Seit Ende 2021 und besonders Anfang 2022 haben sich in Arauca die Auseinandersetzungen zwischen den verschiedenen bewaffneten Akteuren verschärft, ebenso die gerichtliche Verfolgung und die Gewalt gegen soziale Bewegungen und ihren Führungspersonen. Die sozialen Bewegungen sind nicht nur mit der Stigmatisierung und gerichtlichen Verfolgung durch den Staat konfrontiert, sondern auch mit zunehmenden Fällen von Drohungen, Angriffen und Ermordungen, wie zum Beispiel der Autobombenanschlag vom 19. Januar 2022 gegen den Sitz von mehreren sozialen Organisationen in Saravena. Angesichts dieser Situation unternahm Sonia López, Präsidentin der Stiftung für Menschenrechte «Joel Sierra», im März eine Reise nach Europa und auch in die Schweiz.
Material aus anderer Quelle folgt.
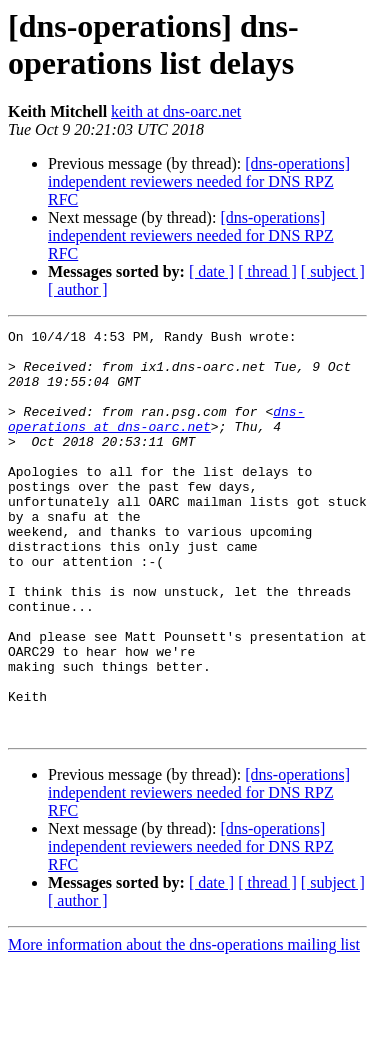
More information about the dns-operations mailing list (184, 1025)
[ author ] (78, 289)
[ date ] (211, 271)
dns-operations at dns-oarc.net (156, 438)
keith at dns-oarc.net (176, 111)
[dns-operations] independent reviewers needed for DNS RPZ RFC (199, 181)
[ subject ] (333, 271)
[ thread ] (267, 271)
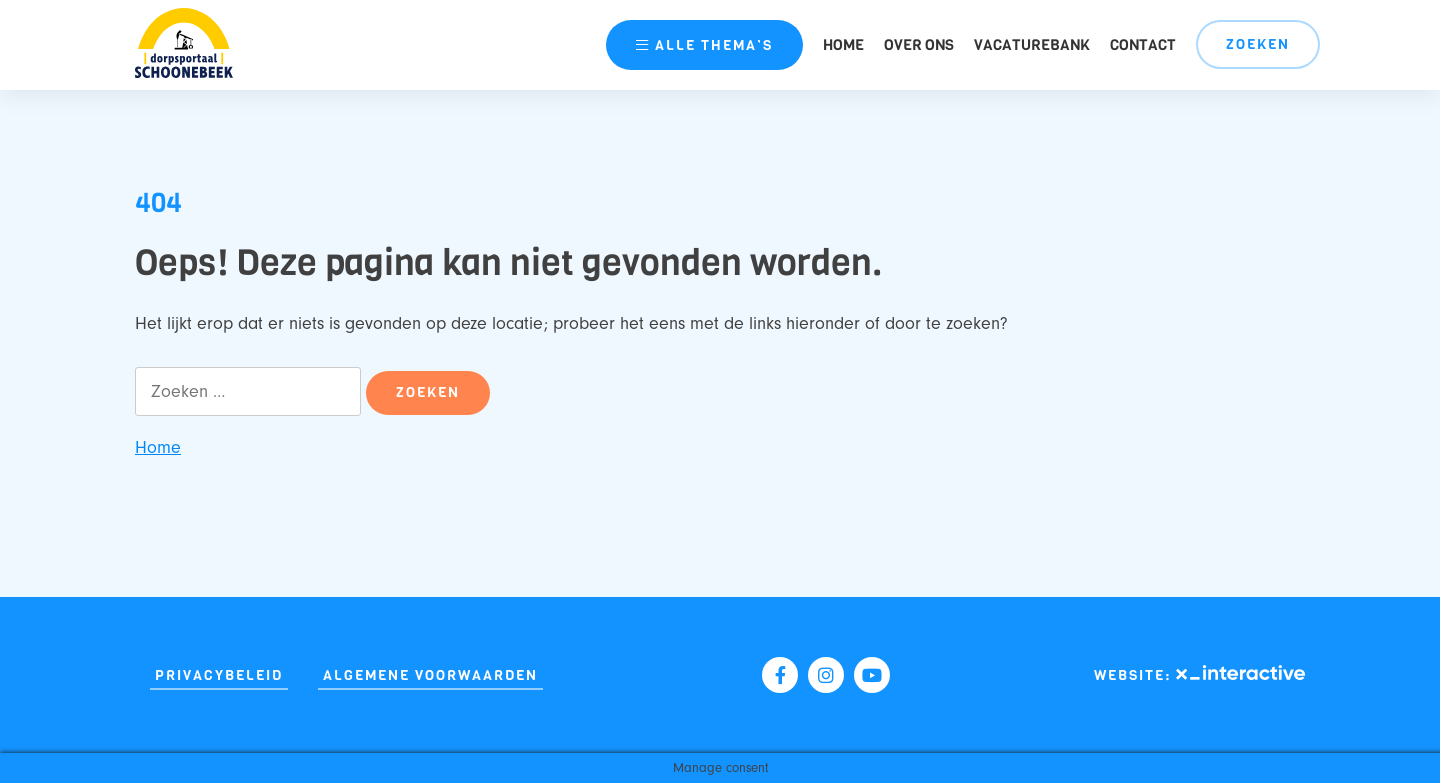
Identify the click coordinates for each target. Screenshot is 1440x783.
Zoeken (1258, 44)
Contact (1143, 45)
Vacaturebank (1032, 45)
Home (843, 45)
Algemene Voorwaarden (430, 675)
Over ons (919, 45)
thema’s (704, 45)
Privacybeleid (219, 675)
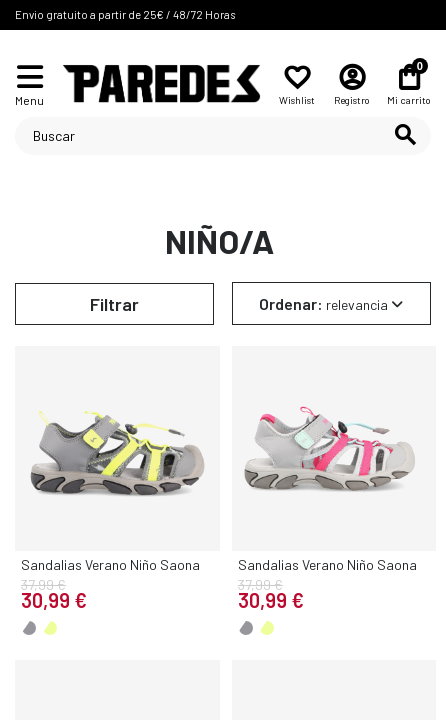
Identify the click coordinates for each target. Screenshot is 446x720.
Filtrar (114, 304)
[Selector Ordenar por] (332, 303)
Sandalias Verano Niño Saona (110, 564)
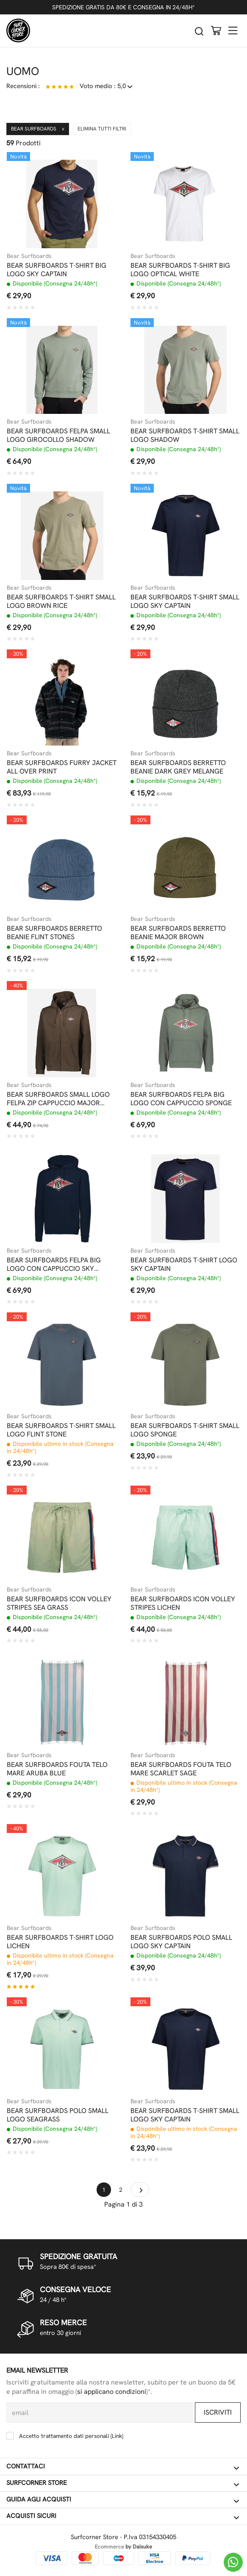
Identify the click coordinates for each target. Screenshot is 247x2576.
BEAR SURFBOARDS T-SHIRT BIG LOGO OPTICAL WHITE (180, 269)
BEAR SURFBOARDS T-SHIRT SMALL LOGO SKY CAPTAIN (184, 601)
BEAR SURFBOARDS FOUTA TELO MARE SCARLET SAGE (180, 1769)
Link (117, 2436)
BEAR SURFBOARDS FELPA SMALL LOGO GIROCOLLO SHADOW (58, 435)
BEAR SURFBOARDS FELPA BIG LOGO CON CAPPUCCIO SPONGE (181, 1098)
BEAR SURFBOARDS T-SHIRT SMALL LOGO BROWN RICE (61, 601)
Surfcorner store (122, 2483)
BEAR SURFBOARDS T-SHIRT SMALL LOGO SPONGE (184, 1430)
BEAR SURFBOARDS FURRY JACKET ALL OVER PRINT (62, 767)
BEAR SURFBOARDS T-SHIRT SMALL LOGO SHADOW (184, 435)
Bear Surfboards (37, 128)
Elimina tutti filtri (102, 128)
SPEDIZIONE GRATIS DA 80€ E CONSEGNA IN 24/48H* (123, 7)
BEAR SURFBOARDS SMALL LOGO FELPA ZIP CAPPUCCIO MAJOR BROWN (58, 1098)
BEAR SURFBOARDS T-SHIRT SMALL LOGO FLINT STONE (61, 1430)
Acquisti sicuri (122, 2516)
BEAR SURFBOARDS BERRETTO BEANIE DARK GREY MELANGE (178, 767)
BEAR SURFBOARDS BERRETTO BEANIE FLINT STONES (54, 932)
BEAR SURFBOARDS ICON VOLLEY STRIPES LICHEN (182, 1603)
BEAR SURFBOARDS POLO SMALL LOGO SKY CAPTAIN (181, 1941)
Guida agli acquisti (122, 2499)
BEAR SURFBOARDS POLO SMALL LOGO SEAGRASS (57, 2115)
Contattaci (122, 2466)
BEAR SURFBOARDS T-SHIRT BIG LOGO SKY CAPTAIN (56, 269)
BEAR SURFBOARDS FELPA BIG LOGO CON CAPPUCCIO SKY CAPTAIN (54, 1264)
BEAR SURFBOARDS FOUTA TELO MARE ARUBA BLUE (57, 1769)
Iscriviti (218, 2412)
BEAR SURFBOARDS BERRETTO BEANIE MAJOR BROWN (178, 932)
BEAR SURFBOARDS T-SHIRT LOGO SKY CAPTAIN (183, 1264)
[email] (99, 2412)
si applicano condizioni (111, 2391)
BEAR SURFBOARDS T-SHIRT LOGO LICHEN (60, 1941)
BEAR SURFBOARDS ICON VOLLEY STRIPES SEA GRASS (59, 1603)
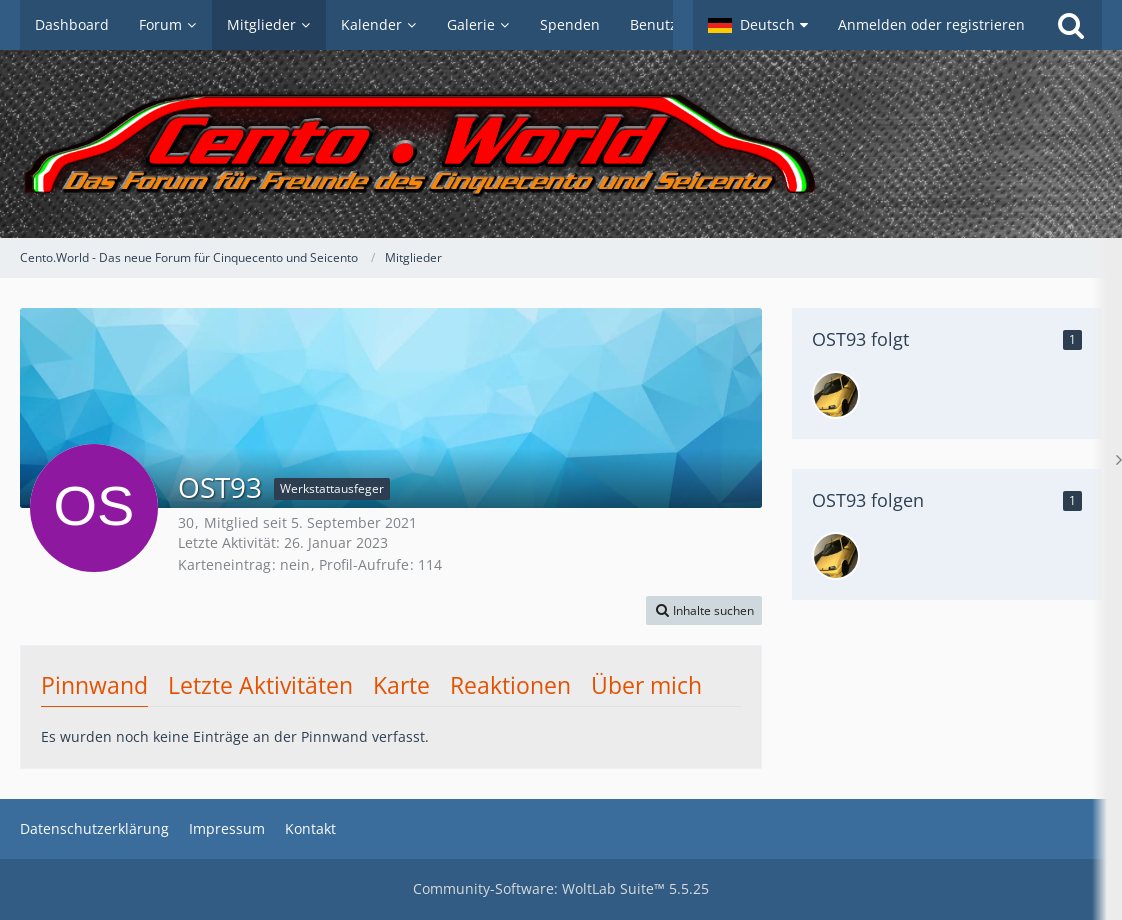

Seit Ende 2021 haben sich die Auseinandersetzungen zwischen Staat und Guerilla im Departement Arauca und in den Grenzregionen zu Venezuela deutlich verschärft. Seit dem 2. Januar 2022 haben sich auch die Kämpfe zwischen dem ELN und Splittergruppen der ehemaligen FARC-EP intensiviert. Gewisse Mitglieder dieser Splittergruppen hatten sich schon vor dem Friedensprozess demobilisiert und bilden jetzt neue bewaffnete Gruppen mit vorwiegend kriminellen Interessen, die versuchen, die ehemaligen Gebiete der FARC-EP zurückzuerobern. Am 09. Januar 2022 deklarierte Antonio Medina[1], Chef einer FARC-EP Splittergruppe, mehrere soziale Bewegungen zum militärischen Ziel. Gleich ging es mehreren Gemeinschaftsprojekten und lokalen Kooperativen in Saravena, wie zum Beispiel einem Schokoladeproduktionsprojekt und einer Flaschenabfüllkooperative, die ebenfalls zum militärischen Ziel erklärt wurden. Alle wurden beschuldigt, dem ELN anzugehören. Diese Drohung wurde dann am 19. Januar in die Tat umgesetzt: Ein mit Sprengstoff geladenes Auto explodierte vor dem Sitz mehrerer NGOs in Saravena. Die Explosion tötete eine Person und verletzte rund 20 weitere Menschen. Trotz Frühwarnungen an die Behörden und der grossen militärischen Präsenz in Saravena und im ganzen Department Arauca konnte das Attentat nicht verhindert werden.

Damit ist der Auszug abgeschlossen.